The concept is personas. HP introduced it to its 3PAR StoreServ 7000 series in 2012, as a way to apply simple role-based profiles to storage arrays – originally for block and file storage. With the arrival of StoreServ 7440c, HP is upgrading its 3PAR storage operating system to extend this concept to multiple personas.  This way, a single array can present itself to different applications as a file, block, or object persona depending on how it’s being addressed.

As HP Storage director of product marketing Vish Mulchand explained to DatacenterDynamics: “You can present via block protocol for VMware (for example, server virtualization) and you can present to a Windows 7 client via the SMB protocol.  This file persona allows the array to take on two different personalities, in order to present itself to two different data types.” 

HP is calling its new StoreServ model 7440c a converged flash array, meaning it supports a mix of SSD and HDD media best suited to the application it’s being used for. Mixing the two media is nothing new in itself, but with the upgraded 3PAR system with the added object storage persona, admins can optimize how both media types are used – for example, with much more granular fine-tuning of read and write operations  and with the aim of extending the life of flash media that can, after all, wear down over time.

There’s another persona that’s hidden away, lurking beneath the surface, Mulchand tells us.  It’s the flat backup persona.  With this, snapshots of a storage array can be directly mapped onto a backup storage location, without the use of backup software.  From VMware vCenter, a storage admin can designate virtual machines or a set of data stores as candidates for backups. Without software intervention, the snapshots are made, moved to the array, and from there to the backup location.

If an admin makes multiple snapshots, Mulchand continues, again from vCenter, using the Express Protect feature, the admin can designate that only the deltas of those snapshots are moved over. “On the backup side, you have the ability then to take all of the data and recreate a full backup,” he says, “even though you’re only storing in increments.”

Typically there are two objectives for large-scale data backup, the second one being cataloguing and indexing for determining file priority during a recovery operation. Traditional data backup software may still be best suited for this purpose, admits HP’s Mulchand, although 3PAR’s new flat backup persona moves the first and most important objective – moving the data – to vCenter Site Recovery Manager, by way of HP OneView.

“The data mover function, because it’s going direct, it’s faster,” he says, “and because we’re doing Express Protect and only copying a small amount of deltas, it’s also a small amount of data.”

Using a service called 3PAR Online Import, customers will be given the option of migrating their data from an existing HP EVA, EMC VNX, EMC Clariion CX4, and now EMC Symmetrix VMAX directly to a 3PAR array, by way of Internet connectivity Fibre Channel, for no additional charge during the first six months of ownership.

“Online Import is an online operation. The host is still writing to the existing array, and while it’s writing, the array data is being transferred,” Mulchand explains.  “Now, initially it starts off being behind the moving data, but eventually it catches up. There’s a point at which you can do a cutover via multipathing to the host, to make the new array active.”
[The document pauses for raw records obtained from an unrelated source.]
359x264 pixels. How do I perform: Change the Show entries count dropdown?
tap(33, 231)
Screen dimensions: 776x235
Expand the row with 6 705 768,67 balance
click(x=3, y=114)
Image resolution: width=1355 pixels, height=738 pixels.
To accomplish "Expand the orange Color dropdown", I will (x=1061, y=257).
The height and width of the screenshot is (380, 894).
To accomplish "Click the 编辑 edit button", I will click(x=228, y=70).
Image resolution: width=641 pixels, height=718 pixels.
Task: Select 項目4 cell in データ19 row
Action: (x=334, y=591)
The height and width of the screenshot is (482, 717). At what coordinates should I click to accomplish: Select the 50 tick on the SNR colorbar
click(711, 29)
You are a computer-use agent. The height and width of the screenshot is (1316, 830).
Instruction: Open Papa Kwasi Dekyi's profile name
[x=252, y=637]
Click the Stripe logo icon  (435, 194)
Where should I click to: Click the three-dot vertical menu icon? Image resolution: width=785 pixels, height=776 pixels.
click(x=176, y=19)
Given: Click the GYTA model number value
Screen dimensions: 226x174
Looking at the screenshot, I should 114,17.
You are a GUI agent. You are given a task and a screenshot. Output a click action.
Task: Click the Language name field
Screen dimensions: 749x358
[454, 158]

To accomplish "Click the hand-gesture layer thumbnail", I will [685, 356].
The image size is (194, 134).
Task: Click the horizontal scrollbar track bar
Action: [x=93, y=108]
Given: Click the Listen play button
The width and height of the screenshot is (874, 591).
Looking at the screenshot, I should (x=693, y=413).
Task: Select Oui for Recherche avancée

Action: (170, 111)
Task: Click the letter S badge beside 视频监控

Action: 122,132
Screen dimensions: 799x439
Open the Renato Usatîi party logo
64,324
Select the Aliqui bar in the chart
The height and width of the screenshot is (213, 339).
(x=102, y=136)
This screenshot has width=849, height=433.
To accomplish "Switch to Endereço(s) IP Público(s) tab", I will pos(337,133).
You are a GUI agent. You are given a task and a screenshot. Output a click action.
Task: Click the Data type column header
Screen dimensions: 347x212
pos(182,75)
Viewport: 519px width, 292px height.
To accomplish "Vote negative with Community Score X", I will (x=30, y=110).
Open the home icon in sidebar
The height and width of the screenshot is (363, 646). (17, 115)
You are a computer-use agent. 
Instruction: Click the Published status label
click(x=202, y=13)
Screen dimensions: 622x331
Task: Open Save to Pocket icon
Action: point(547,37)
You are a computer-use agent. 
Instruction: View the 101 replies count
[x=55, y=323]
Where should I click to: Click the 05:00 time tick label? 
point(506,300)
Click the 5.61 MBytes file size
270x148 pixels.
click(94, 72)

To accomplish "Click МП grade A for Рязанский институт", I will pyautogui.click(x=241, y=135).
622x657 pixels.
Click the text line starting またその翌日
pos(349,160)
This addresses the perennial problem of acts of nature interrupting the backup process, as they’ve been known to do.  With two paths leading to the storage array, data is being written through one path while Online Import is moving data through the second path.  Once the import is done, and the writes are both synchronized, the paths are switched over.

T
he new StoreServ 7440c is being offered as part of a retooled StoreServ lineup.  It provides a maximum capacity of 3.5 PB at a throughput rate HP clocks at 900,000 IOPS, and is available immediately starting at $78,000.  The revamped StoreServ management software will be available December 15.